# Dataset entries
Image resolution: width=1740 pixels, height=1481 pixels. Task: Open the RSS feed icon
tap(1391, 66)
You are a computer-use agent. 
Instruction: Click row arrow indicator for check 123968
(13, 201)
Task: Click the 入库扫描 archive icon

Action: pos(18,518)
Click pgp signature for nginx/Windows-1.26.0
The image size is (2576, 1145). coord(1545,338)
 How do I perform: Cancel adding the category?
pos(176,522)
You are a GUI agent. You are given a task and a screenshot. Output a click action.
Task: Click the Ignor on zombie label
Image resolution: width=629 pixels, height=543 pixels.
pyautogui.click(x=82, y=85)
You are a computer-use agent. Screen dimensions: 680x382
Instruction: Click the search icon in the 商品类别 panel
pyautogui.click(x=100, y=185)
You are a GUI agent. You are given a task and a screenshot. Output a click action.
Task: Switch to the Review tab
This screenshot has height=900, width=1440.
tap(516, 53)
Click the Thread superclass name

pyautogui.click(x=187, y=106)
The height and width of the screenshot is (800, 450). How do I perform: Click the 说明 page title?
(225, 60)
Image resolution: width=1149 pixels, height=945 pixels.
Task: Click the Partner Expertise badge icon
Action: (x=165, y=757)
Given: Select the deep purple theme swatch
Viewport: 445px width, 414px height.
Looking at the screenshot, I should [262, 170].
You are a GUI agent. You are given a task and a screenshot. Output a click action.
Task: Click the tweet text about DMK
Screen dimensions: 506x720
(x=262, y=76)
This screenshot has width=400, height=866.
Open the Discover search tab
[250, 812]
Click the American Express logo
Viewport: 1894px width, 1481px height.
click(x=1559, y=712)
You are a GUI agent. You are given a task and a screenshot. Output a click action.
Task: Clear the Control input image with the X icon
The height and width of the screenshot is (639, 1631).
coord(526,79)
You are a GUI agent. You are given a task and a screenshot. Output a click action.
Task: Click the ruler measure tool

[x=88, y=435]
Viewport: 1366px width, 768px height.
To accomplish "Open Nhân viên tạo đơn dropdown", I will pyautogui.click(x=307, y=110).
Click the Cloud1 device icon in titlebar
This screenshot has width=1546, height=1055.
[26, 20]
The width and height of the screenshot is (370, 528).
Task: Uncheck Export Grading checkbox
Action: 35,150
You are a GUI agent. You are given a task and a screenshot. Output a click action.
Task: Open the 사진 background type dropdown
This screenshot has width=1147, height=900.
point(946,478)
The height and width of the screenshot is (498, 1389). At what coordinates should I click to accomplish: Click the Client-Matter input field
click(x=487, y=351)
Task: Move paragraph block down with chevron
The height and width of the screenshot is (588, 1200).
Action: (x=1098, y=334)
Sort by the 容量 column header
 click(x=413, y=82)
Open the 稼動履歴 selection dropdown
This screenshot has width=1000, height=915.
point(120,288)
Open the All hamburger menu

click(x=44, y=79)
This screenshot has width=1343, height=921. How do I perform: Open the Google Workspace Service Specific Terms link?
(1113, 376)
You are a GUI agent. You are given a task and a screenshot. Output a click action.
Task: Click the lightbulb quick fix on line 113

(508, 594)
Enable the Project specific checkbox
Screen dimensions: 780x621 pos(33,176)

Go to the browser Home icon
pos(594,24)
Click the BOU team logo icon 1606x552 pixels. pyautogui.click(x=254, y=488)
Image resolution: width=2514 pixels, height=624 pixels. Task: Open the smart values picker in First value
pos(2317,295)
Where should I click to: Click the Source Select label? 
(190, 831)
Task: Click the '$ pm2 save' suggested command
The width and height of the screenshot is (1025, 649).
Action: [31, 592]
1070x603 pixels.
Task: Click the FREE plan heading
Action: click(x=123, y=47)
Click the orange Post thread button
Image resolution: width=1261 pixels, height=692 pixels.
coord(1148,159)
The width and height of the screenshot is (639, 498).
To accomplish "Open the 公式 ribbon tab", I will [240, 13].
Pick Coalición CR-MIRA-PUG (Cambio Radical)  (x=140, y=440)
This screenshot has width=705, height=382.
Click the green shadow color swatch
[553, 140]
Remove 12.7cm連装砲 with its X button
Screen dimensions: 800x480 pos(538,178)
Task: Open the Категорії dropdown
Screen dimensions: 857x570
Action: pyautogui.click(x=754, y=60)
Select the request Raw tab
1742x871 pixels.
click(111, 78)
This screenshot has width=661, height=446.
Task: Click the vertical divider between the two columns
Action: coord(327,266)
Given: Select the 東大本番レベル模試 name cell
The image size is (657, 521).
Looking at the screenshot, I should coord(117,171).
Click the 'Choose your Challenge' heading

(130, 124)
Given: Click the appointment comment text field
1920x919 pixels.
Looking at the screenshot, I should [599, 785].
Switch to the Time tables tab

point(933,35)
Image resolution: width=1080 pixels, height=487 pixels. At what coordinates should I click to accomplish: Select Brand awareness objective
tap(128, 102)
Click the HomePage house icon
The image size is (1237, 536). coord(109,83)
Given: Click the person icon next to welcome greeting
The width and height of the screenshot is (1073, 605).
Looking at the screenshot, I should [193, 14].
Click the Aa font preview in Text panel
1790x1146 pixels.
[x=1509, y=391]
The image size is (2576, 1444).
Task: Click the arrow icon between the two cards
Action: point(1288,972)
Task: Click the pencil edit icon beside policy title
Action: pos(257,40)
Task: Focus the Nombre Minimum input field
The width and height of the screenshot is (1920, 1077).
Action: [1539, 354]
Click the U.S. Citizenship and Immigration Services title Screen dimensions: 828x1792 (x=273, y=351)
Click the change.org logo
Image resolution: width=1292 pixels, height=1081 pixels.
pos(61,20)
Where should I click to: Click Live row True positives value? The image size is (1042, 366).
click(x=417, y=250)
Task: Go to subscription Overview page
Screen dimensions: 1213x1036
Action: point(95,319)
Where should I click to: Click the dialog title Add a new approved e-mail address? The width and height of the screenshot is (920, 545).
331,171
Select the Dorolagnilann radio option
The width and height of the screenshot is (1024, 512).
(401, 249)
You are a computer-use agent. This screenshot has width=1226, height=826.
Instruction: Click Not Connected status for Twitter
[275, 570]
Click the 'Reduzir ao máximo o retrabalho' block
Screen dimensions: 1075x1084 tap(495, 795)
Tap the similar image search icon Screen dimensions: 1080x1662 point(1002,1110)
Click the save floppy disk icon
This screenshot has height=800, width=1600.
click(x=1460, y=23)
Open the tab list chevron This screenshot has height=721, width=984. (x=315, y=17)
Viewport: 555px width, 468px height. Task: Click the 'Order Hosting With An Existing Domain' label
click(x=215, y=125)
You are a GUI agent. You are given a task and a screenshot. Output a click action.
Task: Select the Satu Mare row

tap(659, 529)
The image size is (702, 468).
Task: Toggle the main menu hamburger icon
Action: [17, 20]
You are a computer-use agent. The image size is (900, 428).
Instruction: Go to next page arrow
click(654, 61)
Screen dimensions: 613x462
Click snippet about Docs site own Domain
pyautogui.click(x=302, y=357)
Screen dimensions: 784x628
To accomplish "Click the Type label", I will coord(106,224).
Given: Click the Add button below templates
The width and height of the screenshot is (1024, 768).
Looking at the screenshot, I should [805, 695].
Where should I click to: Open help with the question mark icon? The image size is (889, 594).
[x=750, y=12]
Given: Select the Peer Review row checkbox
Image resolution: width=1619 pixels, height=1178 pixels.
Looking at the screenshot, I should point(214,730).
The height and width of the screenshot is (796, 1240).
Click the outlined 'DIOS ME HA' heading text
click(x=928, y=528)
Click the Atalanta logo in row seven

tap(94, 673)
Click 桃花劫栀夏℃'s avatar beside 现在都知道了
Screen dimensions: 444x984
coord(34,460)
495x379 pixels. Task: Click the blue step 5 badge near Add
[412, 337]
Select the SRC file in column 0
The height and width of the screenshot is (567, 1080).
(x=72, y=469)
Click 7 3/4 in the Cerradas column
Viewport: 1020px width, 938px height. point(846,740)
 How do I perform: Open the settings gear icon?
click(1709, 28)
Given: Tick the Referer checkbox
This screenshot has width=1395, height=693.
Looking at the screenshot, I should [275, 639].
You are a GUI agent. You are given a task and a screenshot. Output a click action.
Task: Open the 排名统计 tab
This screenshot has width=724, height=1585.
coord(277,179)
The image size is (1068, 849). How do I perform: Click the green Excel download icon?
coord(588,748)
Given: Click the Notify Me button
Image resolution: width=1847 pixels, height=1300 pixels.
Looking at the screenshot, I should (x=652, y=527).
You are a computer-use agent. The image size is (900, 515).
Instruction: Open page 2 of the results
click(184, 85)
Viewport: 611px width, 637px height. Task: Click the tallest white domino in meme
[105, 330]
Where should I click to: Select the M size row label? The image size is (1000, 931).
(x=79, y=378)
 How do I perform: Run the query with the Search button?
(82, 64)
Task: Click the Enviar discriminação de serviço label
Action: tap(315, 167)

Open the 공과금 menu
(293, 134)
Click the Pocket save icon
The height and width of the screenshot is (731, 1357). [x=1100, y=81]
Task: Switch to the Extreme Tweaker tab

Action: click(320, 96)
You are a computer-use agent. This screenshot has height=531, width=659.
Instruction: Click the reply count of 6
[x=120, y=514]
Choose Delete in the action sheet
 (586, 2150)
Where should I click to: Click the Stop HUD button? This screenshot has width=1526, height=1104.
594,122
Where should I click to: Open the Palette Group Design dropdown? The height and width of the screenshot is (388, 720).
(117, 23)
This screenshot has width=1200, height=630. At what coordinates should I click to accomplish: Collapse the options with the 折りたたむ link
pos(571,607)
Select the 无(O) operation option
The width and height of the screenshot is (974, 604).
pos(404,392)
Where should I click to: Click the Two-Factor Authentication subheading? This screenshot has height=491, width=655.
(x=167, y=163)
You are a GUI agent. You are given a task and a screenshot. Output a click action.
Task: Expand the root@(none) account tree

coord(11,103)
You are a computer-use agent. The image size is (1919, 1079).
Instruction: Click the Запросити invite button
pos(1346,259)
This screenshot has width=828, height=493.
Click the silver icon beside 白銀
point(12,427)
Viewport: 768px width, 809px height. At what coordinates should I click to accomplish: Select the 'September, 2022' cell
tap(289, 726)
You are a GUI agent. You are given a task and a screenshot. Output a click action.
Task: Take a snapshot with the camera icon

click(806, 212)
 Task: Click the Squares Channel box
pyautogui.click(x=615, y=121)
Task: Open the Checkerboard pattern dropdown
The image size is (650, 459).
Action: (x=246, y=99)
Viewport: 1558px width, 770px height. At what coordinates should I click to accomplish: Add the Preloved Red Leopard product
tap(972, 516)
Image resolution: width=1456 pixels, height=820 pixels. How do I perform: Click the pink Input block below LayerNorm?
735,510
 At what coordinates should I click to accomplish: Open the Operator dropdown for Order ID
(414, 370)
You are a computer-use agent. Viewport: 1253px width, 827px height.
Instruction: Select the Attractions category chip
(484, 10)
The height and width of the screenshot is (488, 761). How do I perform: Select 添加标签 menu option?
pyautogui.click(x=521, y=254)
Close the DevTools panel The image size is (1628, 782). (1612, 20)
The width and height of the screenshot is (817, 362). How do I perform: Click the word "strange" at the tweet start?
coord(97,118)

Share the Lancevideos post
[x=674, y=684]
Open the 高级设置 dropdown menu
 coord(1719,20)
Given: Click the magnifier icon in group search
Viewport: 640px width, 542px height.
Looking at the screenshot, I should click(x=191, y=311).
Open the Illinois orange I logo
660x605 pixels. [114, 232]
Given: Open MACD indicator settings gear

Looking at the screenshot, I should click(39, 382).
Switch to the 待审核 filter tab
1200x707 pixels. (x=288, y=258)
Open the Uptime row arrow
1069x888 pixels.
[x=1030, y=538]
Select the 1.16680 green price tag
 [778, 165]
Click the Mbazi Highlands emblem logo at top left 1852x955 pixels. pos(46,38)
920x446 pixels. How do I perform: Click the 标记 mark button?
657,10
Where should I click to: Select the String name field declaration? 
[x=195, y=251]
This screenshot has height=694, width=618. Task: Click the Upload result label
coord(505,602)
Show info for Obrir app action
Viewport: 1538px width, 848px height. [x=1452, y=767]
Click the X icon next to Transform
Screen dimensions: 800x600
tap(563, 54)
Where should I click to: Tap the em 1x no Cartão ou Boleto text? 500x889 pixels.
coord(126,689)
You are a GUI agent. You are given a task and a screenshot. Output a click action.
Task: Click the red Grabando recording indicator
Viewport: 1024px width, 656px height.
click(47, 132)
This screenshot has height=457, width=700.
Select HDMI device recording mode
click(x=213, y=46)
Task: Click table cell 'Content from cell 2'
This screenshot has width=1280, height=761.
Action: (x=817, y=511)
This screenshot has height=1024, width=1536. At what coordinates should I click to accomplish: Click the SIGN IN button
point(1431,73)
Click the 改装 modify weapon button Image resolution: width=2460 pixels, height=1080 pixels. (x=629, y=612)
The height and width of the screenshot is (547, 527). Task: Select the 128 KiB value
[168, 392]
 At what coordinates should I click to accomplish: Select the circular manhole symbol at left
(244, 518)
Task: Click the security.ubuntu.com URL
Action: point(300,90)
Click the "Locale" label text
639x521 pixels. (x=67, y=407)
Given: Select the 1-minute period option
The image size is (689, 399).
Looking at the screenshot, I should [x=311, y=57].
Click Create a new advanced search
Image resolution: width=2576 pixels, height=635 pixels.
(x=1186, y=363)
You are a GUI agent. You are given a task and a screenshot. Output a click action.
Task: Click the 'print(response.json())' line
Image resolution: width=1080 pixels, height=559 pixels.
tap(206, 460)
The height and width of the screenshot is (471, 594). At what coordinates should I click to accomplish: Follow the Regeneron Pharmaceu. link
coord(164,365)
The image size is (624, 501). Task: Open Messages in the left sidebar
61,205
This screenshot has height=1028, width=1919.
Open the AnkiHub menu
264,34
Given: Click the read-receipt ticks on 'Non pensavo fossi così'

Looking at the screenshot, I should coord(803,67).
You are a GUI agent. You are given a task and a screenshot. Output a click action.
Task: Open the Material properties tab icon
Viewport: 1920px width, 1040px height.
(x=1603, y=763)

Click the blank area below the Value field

# DESCRIPTION OF THE TASK
When a line in the records holds the string "computer", copy that line.

# WRITTEN ANSWER
You are a computer-use agent. 
You are a computer-use agent. Screen dimensions: 680x382
You are a computer-use agent. This screenshot has width=1226, height=826.
You are a computer-use agent. The image size is (900, 428).
You are a computer-use agent. The image size is (900, 515).
You are a computer-use agent. This screenshot has height=531, width=659.
You are a computer-use agent. The image size is (1919, 1079).
You are a computer-use agent. Viewport: 1253px width, 827px height.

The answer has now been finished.